Companies on the Dragon crowd funding site have had to go through Dragon’s premanufacturing program, which should guarantee that they ship on time and under budget. Pebble is a great example of a company that succeeded wildly on Kickstarter and then annoyed backers by shipping very late. Pebble now use Dragon for manufacturing.
“We envision Dragon Innovation as the official home for hardware, providing entrepreneurs everything they need to launch products and scale their companies,” said Scott N. Miller, CEO and co-founder. “By working closely with great entrepreneurs from the very beginning, Dragon can provide a full spectrum of resources and experience to help companies succeed. It makes natural sense for us to extend this commitment in the form of funding to help hardware entrepreneurs achieve success.”
LIDAR-Lite is made by PulsedLight, a company founded in 2011 by optical engineer Bob Lewis and Dennis Corey, with the goal of creating a very small and cheap, low-power, high performance optical ranging sensor. Depth measurement techniques using light, as opposed to using microwave or ultrasonic waves, fall into four main areas: triangulation or stereoscopic vision, linear laser scanning, structured light coding or Time-of-Flight.

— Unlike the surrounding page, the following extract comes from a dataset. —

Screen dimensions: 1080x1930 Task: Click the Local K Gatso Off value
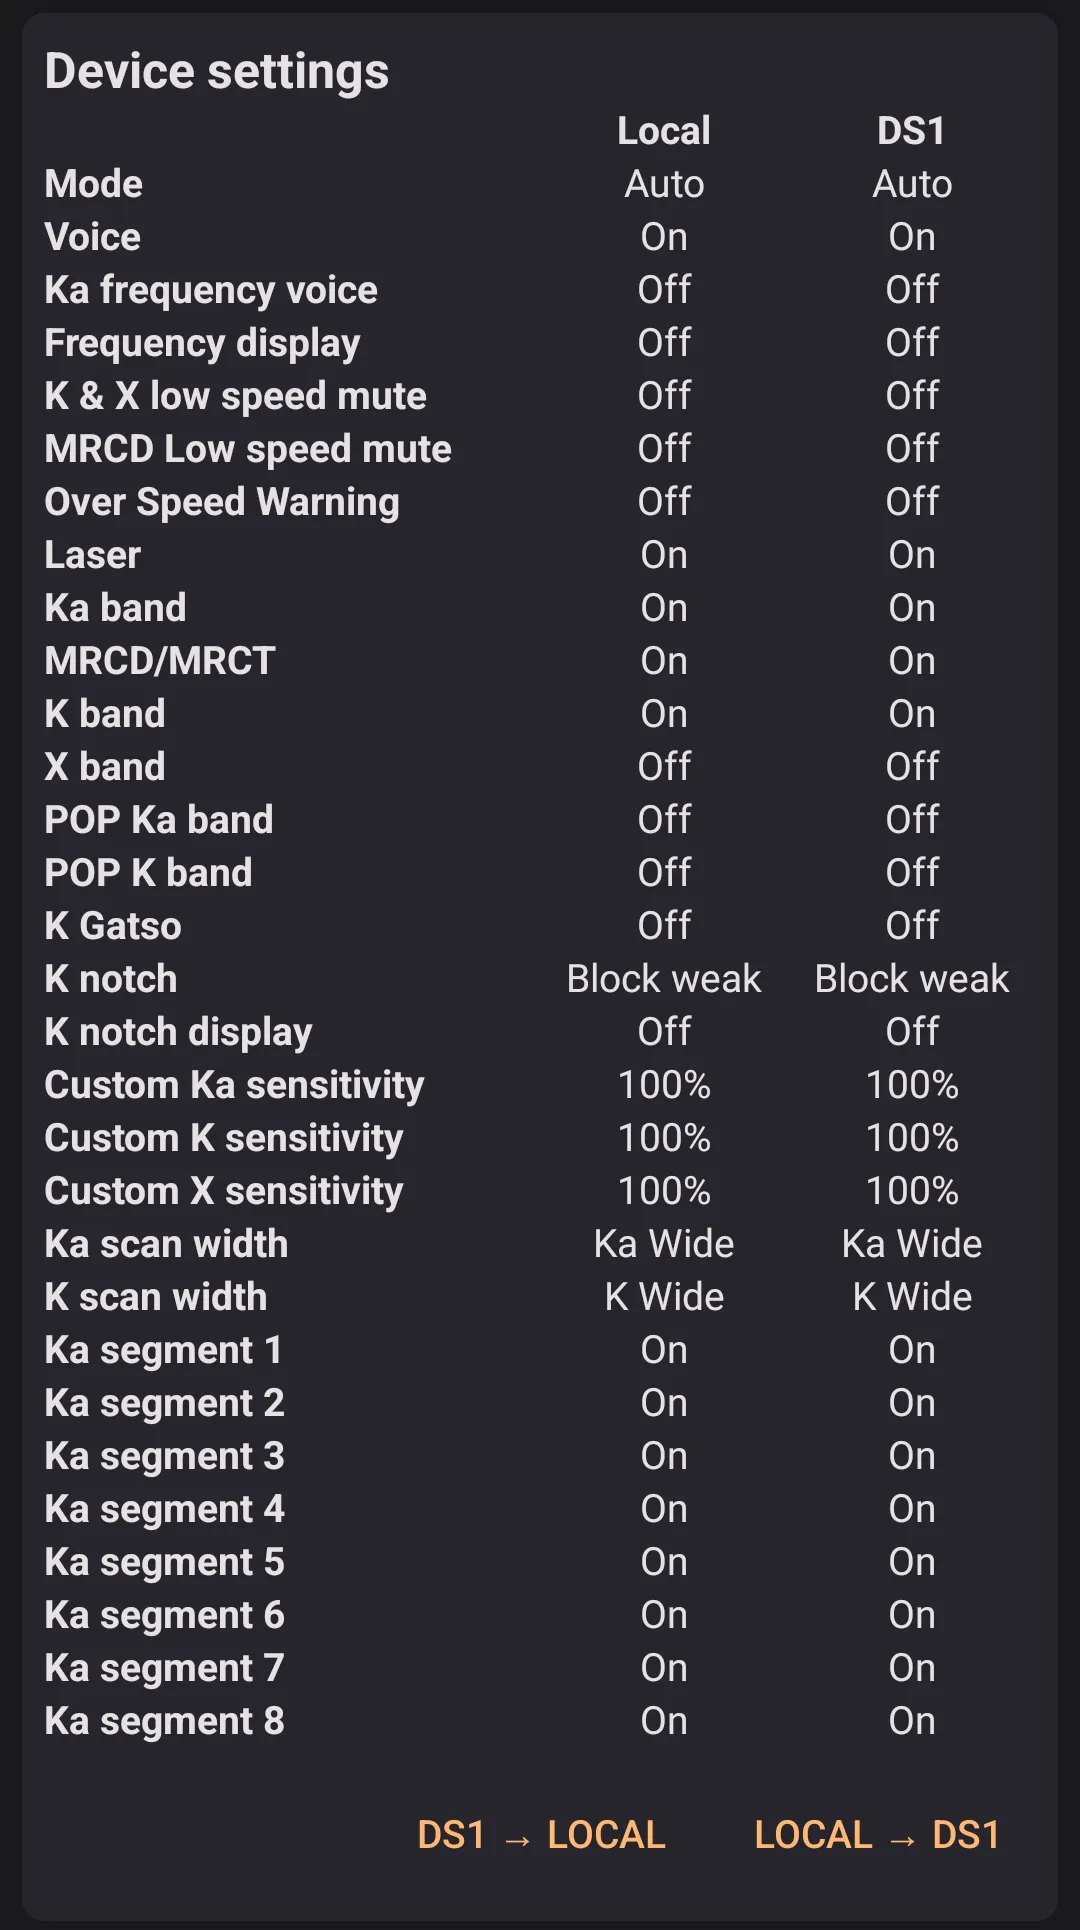664,926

Where the Carmine and Capri from Prime Sense use structured light coding for depth measurement, the new generation of Microsoft Kinects and the LIDAR-Lite use Time-of-Flight, mapping by calculating the time it takes for light to bounce off objects. This requires powerful light, a very sensitive detector, and a very precise clock. Until now, this has meant using lasers in potentially dangerous and much more expensive devices. LIDAR-Lite uses edge-based signal reconstruction methods, similar to that used in radar and some special signal correlation processing, which enables them to:
The newly announced stretch goal for PulsedLight’s campaign will mean adding lasers if funding reaches $75,000. And at time of writing the project is at $61,424 with 7 days to go, so it’s possible that Pulsed Light will convert all LIDAR-Lites to lasers not LEDs. This will enable greater range, smaller beam and faster measurement. The extra funds will be needed to help the team obtain the eye safety certification that laser devices need.
Meanwhile, most Occipital backers are still waiting for their Structure Sensors. The Structure Sensor aims to let you capture the world in 3D on your iPad, for modeling or AR or games. Occipital launched the device on Kickstarter in November 2013 and raised more than a million dollars on a $100,000 campaign. This very popular device has impressed at Make, CES and SxSW, but it’s basically a commercially packaged Capri.

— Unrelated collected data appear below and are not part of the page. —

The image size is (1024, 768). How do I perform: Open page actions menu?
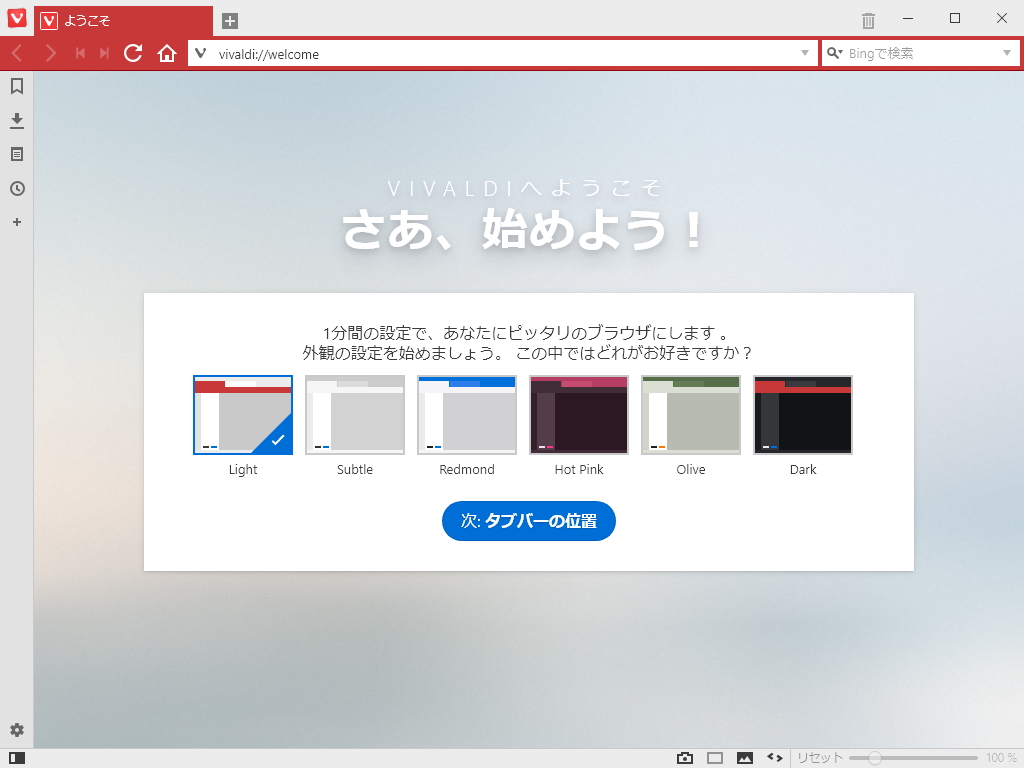[775, 757]
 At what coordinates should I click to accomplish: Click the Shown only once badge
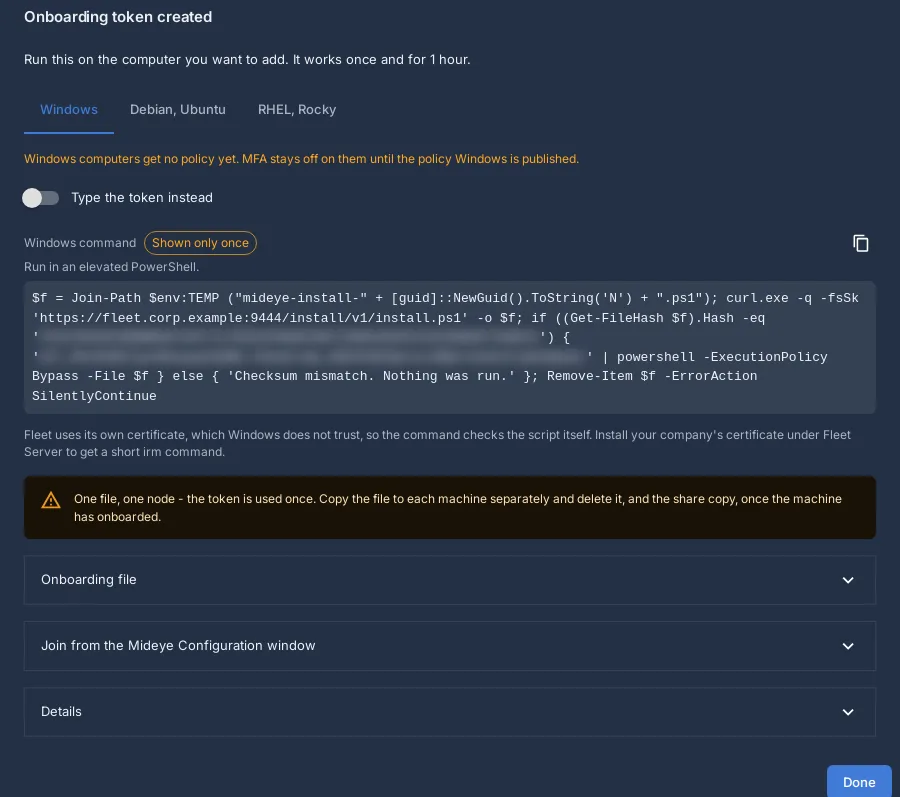200,243
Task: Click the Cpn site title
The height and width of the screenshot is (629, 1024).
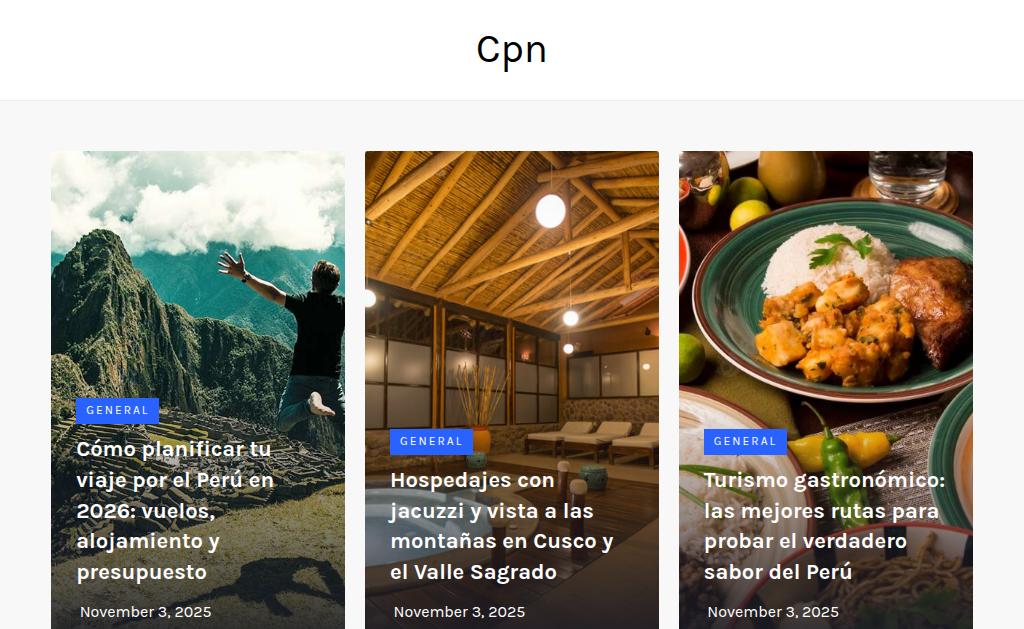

Occipital was supposed to ship beta units in December and fulfil the most of the backers in Feb 2014 but are well behind schedule, with the beta units just going out. Occipital recently attempted to reassure backers by saying that they were working with Prime Sense to ensure that they could fulfill orders for now, although components may change in the future. So while we’re waiting for Google’s Project Tango to reach the real world, PulsedLight might help keep roboticists ‘on the map’, and we still seem to have a bit of a Prime Sense problem.